··· Information provided

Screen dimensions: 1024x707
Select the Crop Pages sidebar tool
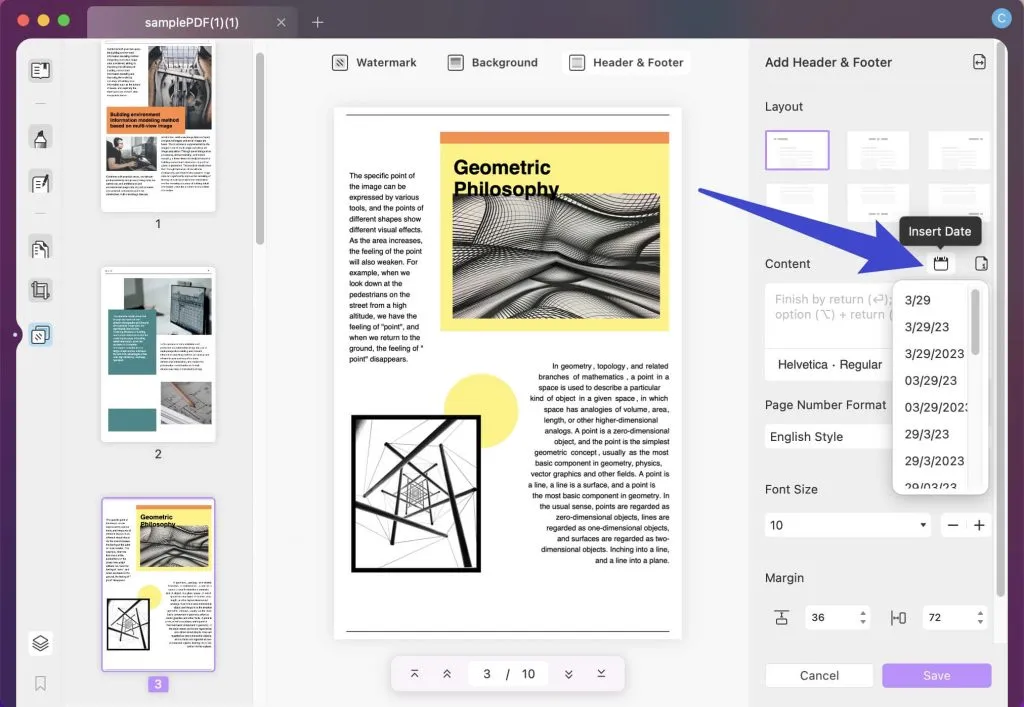[x=41, y=291]
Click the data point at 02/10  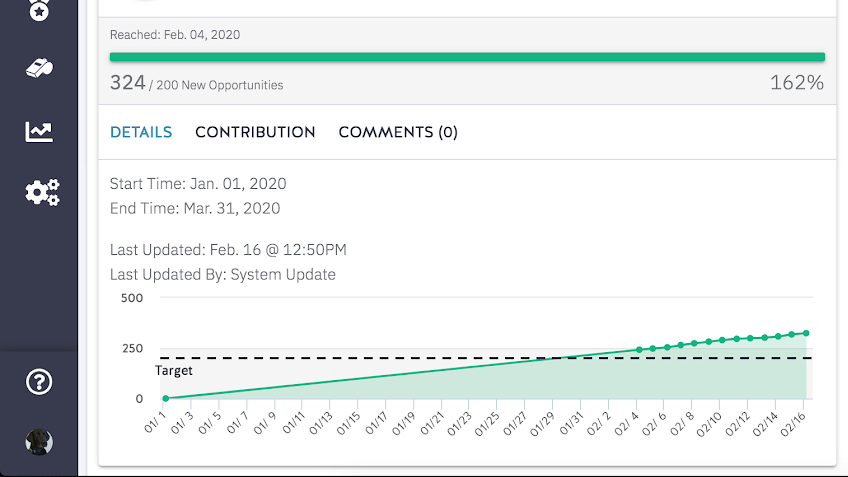(722, 340)
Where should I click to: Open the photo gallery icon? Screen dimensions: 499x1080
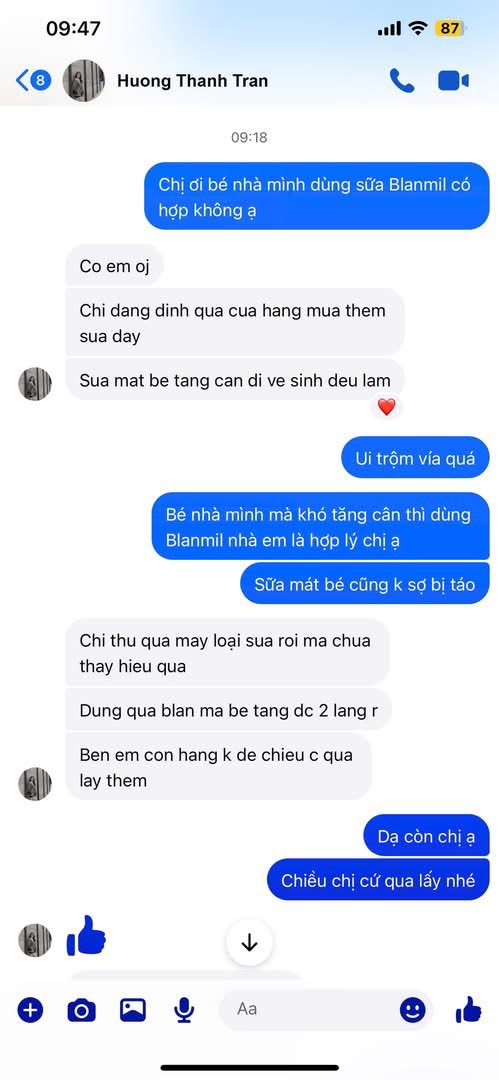[132, 1010]
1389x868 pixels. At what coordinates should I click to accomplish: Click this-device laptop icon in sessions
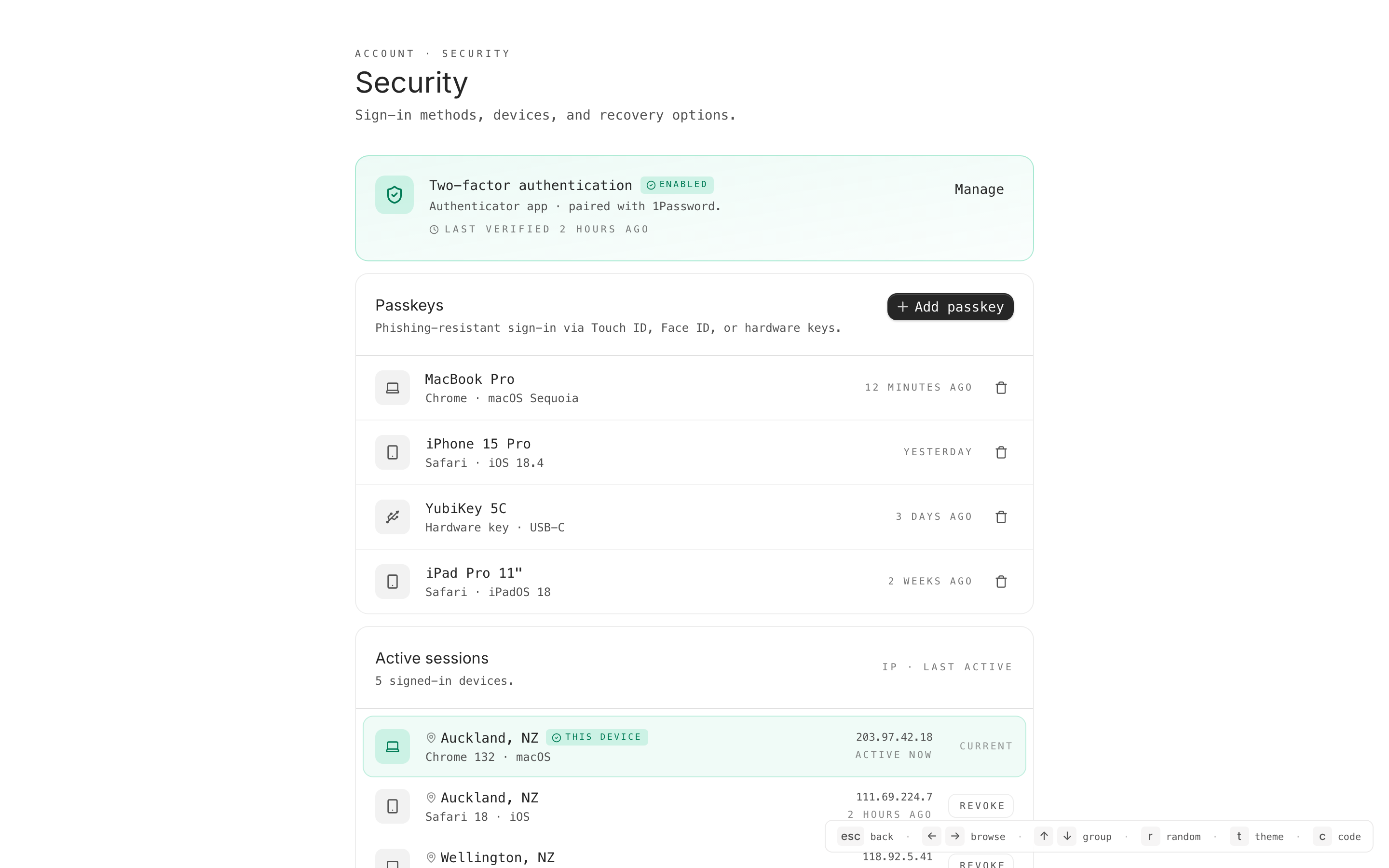[x=393, y=746]
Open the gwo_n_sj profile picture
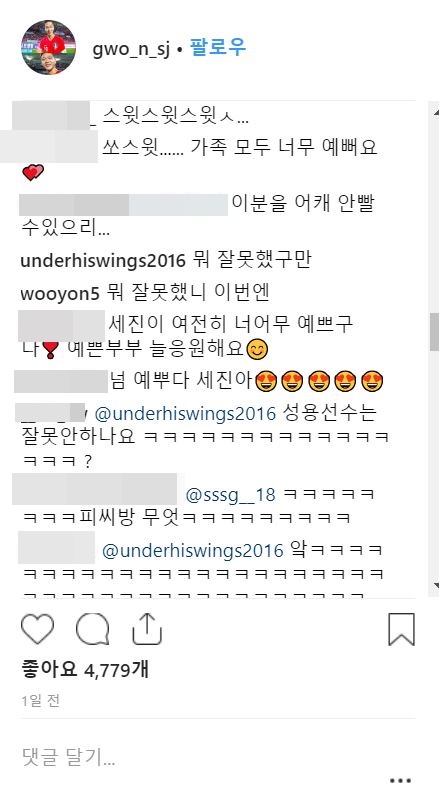439x808 pixels. click(48, 47)
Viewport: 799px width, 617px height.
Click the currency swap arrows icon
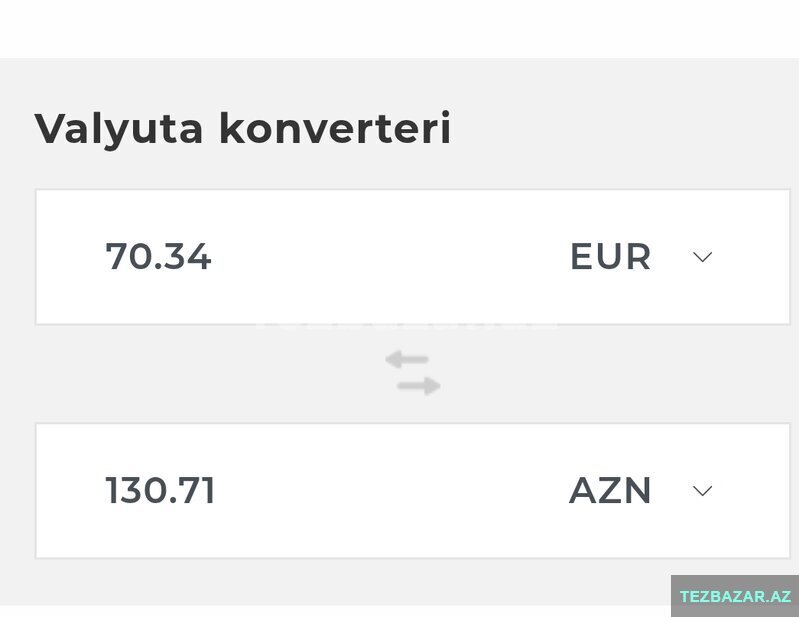pos(413,373)
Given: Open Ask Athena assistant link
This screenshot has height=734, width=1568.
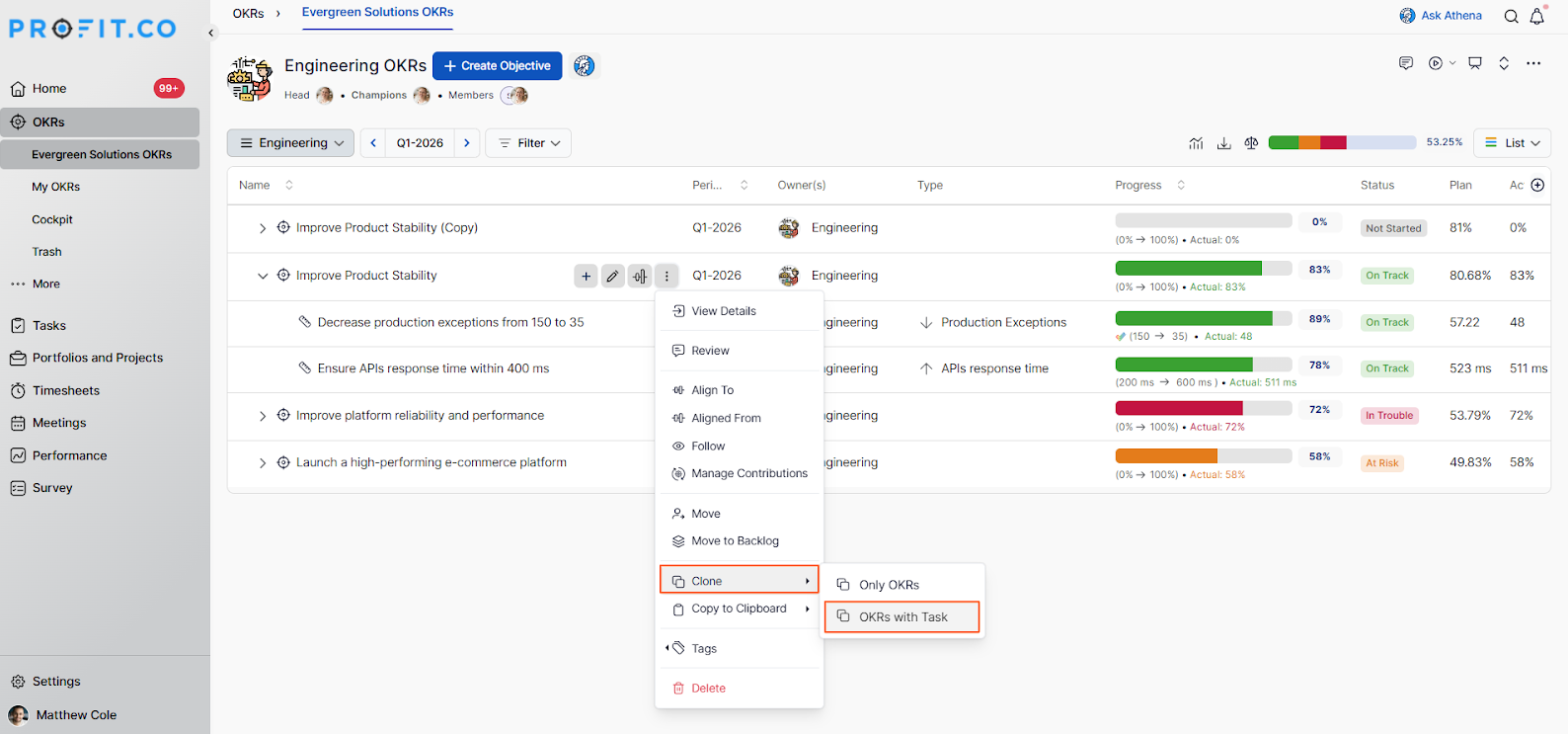Looking at the screenshot, I should (1441, 16).
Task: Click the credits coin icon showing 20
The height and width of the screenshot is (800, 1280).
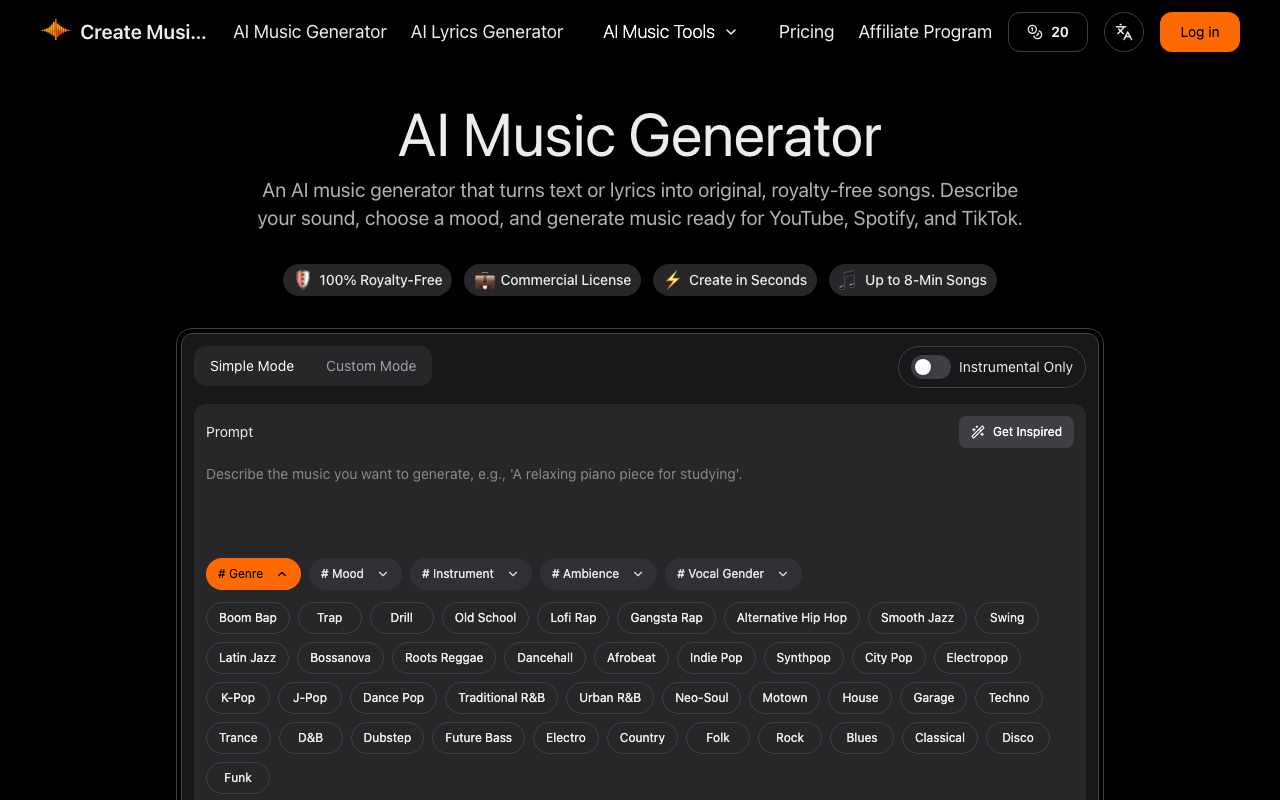Action: point(1035,32)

······

The exercise
Copy the data above exactly, from the line containing "Where should I" up to and including the line containing "Looking at the". Leave the pictures out of your answer.

Solution below
Where should I click to: Open the photo gallery icon? Screen dimensions: 499x1080
[132, 1010]
1389x868 pixels. At what coordinates should I click to accomplish: Click this-device laptop icon in sessions
[x=393, y=746]
Open the gwo_n_sj profile picture
439x808 pixels. click(48, 47)
Viewport: 799px width, 617px height.
Click the currency swap arrows icon
pos(413,373)
Given: Open Ask Athena assistant link
This screenshot has height=734, width=1568.
Looking at the screenshot, I should (1441, 16).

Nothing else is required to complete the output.